The Economic Community of West African States (ECOWAS), now in its 41st year, has a formidable record, both in its efforts to enhance regional economic integration, its initial mandate, and to promote peace in a particularly turbulent region. Still, the organisation has demonstrated shortcomings requiring significant institutional change. Reform is essential to give the organisation new impetus, and is ever more urgent as insecurity worsens throughout the Sahel and Lake Chad regions – crisis zones extending beyond ECOWAS’s geographic area and where it has limited impact and influence.

Comprising fifteen states of great political, linguistic and economic diversity and spanning a vast geographic area from the Atlantic coast to the Sahara desert, ECOWAS has been the most sought-after African regional economic body in the field of peace and security in the past 25 years. The organisation, itself composed of fragile states, has been forced to put out fires within its own member states. 

The ECOWAS region has experienced over forty coups since the independence era and seen some of its leaders trying to keep their grip on power at any cost, or establish political dynasties. The body has also been confronted with more complex crises in the form of identity-based armed rebellion, as in Côte d’Ivoire, or jihadist threats, most recently in Mali. Since the 1990s, through the authority of its Heads of State and Government, ECOWAS has reacted to these crises systematically. It has yielded incontestable political and diplomatic results, but its military record is more mixed. 

ECOWAS’s interventions in Guinea-Bissau, Mali and Burkina Faso have highlighted the organisation’s strengths, but also its limits. It has neglected several of its key objectives, including strengthening the political and security institutions of member states, reassessing all dimensions of its Standby Force and enhancing regional cooperation on transnational security threats. Such threats pose a challenge to established crisis prevention or resolution mechanisms, and cannot be overcome by traditional mediation tactics and the deployment of military missions.

The organisation has developed a number of strategy documents and action plans in recent years to correct its shortcomings, but must implement them fully to address myriad threats. These include the trafficking of drugs, weapons and humans; the proliferation of groups linked to transnational terrorist organisations; and the major regional challenges of poverty, unemployment and significant population growth. In addition, ECOWAS needs to undertake significant internal reorganisation, modernise its human resources management and develop a results-based culture.

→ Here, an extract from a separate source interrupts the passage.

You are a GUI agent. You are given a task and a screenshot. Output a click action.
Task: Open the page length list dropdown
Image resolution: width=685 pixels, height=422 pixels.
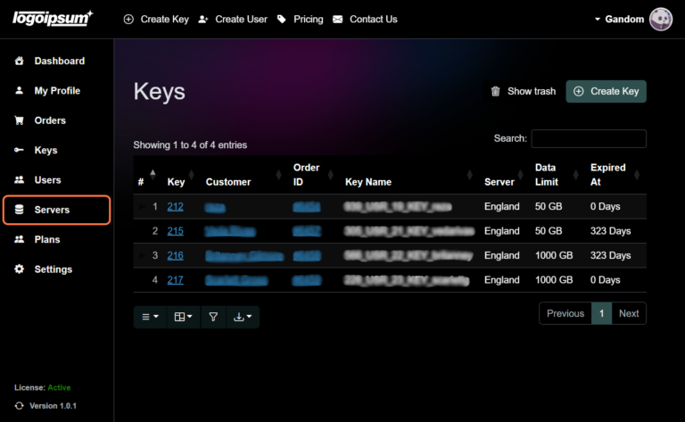click(150, 316)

The new president of the ECOWAS Commission, Marcel Alain de Souza, should make it a priority as pledged in his inaugural speech on 8 April 2016. Nigeria, which through its economic and demographic dominance wields unmatched influence in West Africa, must also play a leading role in implementing these reforms. 

This report, the third and final in a series analysing the regional dimension of insecurity in Africa and collective and individual state responses, presents ECOWAS’s current institutional apparatus in the field of peace and security, and analyses its responses and deficiencies through three case studies: Guinea-Bissau, Mali and Burkina Faso. It is part of a broader reflection on the changing nature of conflict and growing transnational threats, problems requiring novel solutions which regional bodies are well placed to find. This report considers what institutional reforms need to be undertaken to improve ECOWAS’s collective action in the face of formidable challenges to peace and security in West Africa.

Recommendations

To strengthen ECOWAS’s institutions in the field of peace and security

To ECOWAS’s Authority of Heads of State and Government:

  1. Reaffirm the essential and irreversible nature of the implementation of the institutional reform proposed in 2013 that aimed to strengthen the organisation’s capacity in the field of peace, security, stability and social and economic development.
     
  2. Create a working group tasked with monitoring the implementation of this reform process, including heads of state and government, or, alternatively, high-level political figures, representative of the political, cultural and linguistic diversity of ECOWAS.

To the president of Nigeria:

  1. View the restoration of Nigerian diplomacy and its influence throughout Africa as a priority for the federal government, and make the revitalisation of ECOWAS a central pillar of this renewed diplomatic role.
     
  2. Strengthen ECOWAS’s capacity by supplying additional financial resources to peacekeeping or peace-enforcing missions.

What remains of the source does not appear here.